Adverse-risk AML (both TP53mut and TP53wt) was significantly more likely to undergo transplant in complete remission vs those with MDS and CMML (54% vs 24%, p=0.002). Additionally, patients with AML were more likely to receive post-transplant maintenance compared to those with MDS (36% vs 17%, P=0.009).

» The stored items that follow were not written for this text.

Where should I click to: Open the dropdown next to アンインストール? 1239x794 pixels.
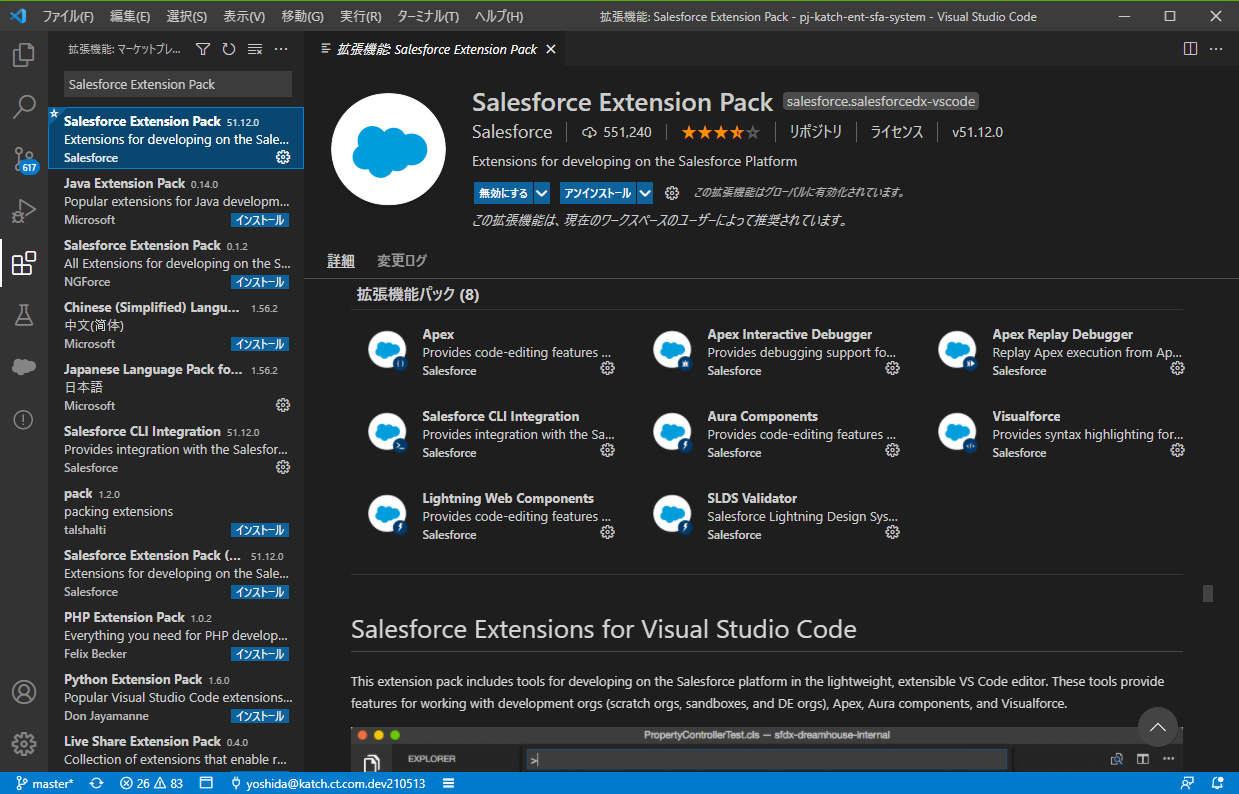[x=644, y=192]
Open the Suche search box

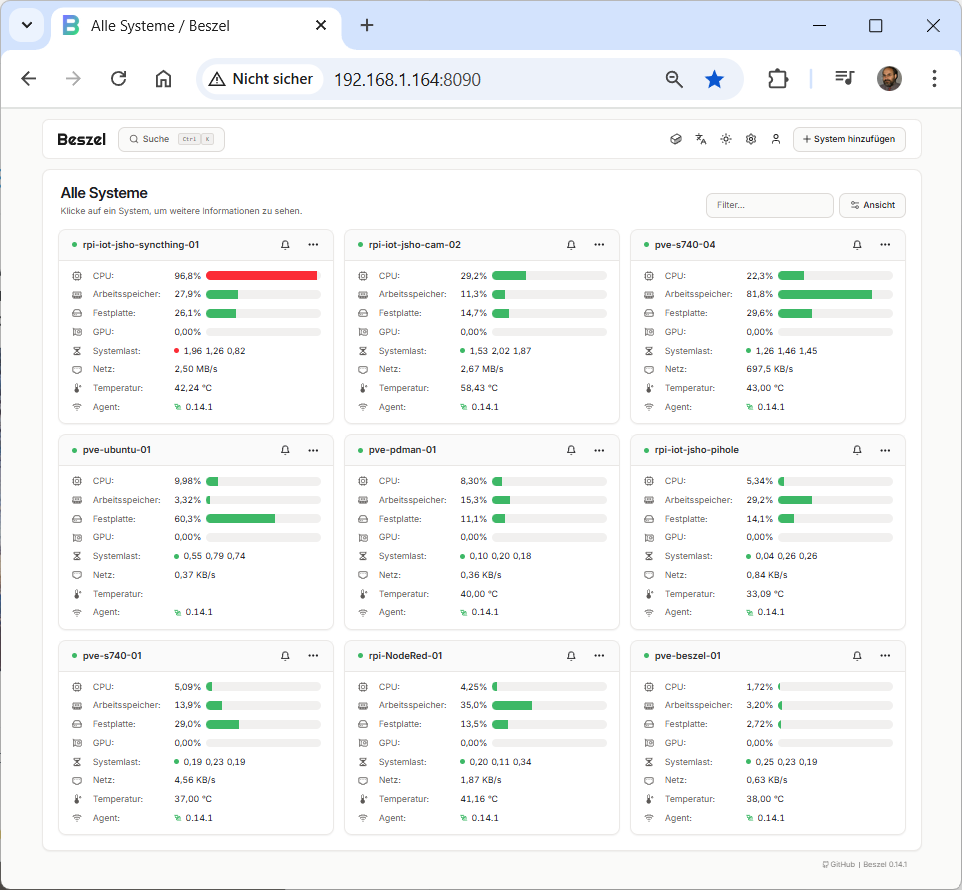click(171, 139)
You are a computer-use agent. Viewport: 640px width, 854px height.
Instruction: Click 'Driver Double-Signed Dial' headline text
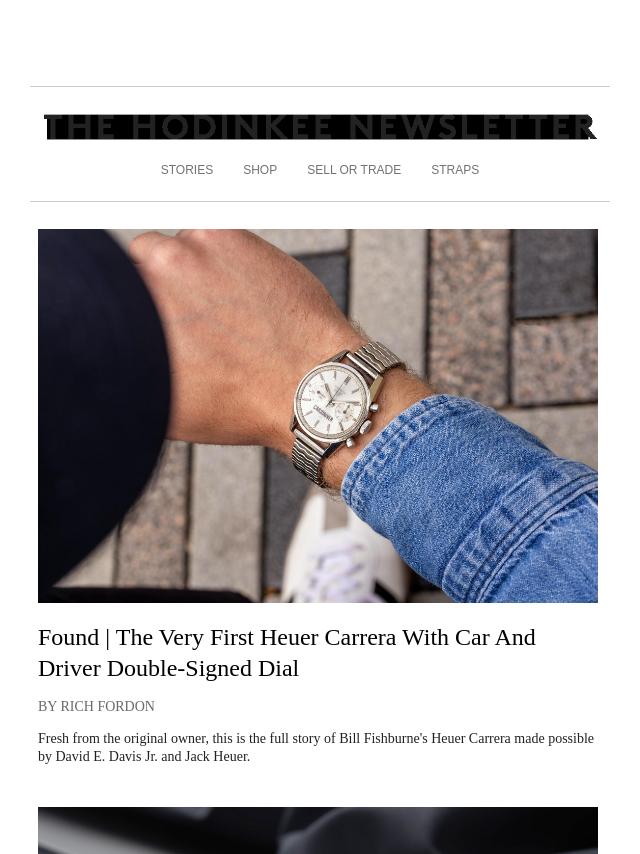168,668
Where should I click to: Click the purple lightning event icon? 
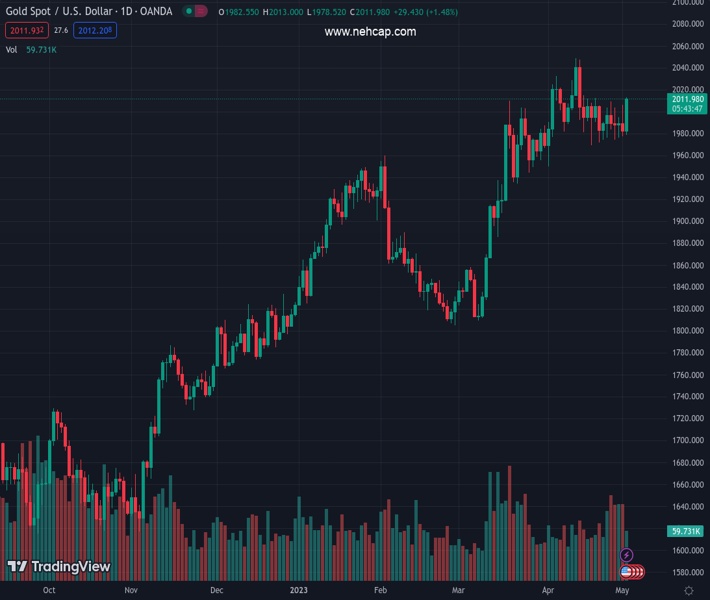[x=627, y=555]
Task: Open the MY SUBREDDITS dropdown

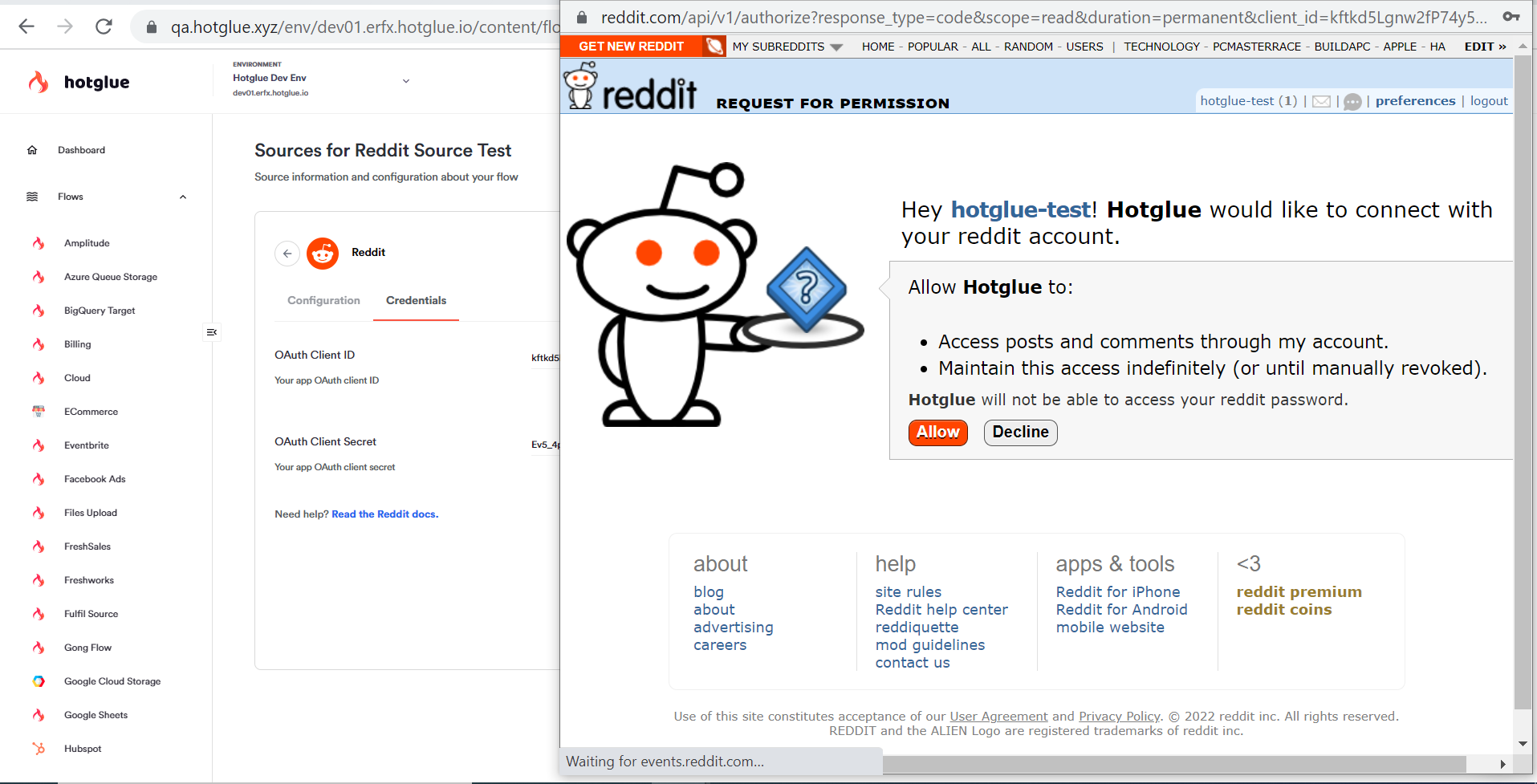Action: tap(787, 47)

A total of 32 (31%) patients received post-HSCT maintenance chemotherapy: infusional HMA (n=2), recombinant-Granulocyte Colony Stimulating Factor (rhGCSF)/decitabine (n=2), gilteritinib (n=7), dec-c (n=9), oral-aza (2), and venetoclax/Azacitidine (n=8). For nine patients receiving dec-c, two (22%) patients relapsed: one with TP53mut MDS, and one with TP53mut AML. Relapse rates were similar with HMA monotherapy or combined with venetoclax, and were similar using oral or infusional HMA therapy.

For the ten patients with CMML, 0/2 receiving maintenance relapsed compared to 6/8 in those not on maintenance. For MDS TP53wt, five (21%) patients relapsed, none following maintenance. In TP53mut MDS, the CIR was 83% with 8% RFS, though all had received maintenance therapy.

In intermediate- and adverse-risk TP53wt disease AML, maintenance led to reduced relapse (4.7%) compared to TP53mutAML (43%, p=0.0006). In twenty patients with adverse-risk TP53wt AML, relapse rates were lower following maintenance therapy (10% vs 60%, p=0.019).

In fourteen patients with TP53mut AML, relapse was frequent despite maintenance [n=6 (66%) vs n=2 (40%), p=0.68]. Maintenance therapy did not decrease relapse in TP53mut AML (43% relapsing after maintenance vs 17% relapses without maintenancep=0.037), with relapse on maintenance frequently (n=8, 75% vs 25%).

Conclusion: NMA conditioning with Flu/Cy/2Gy TBI yields low NRM. Post-transplant maintenance therapy, particularly with HMAs and targeted agents, is associated with reduced relapse in intermediate-risk and adverse-risk TP53wt AML and MDS. However, outcomes remain poor for patients with TP53mut AML and MDS, indicating an urgent need for alternative or intensified maintenance strategies in these high-risk groups.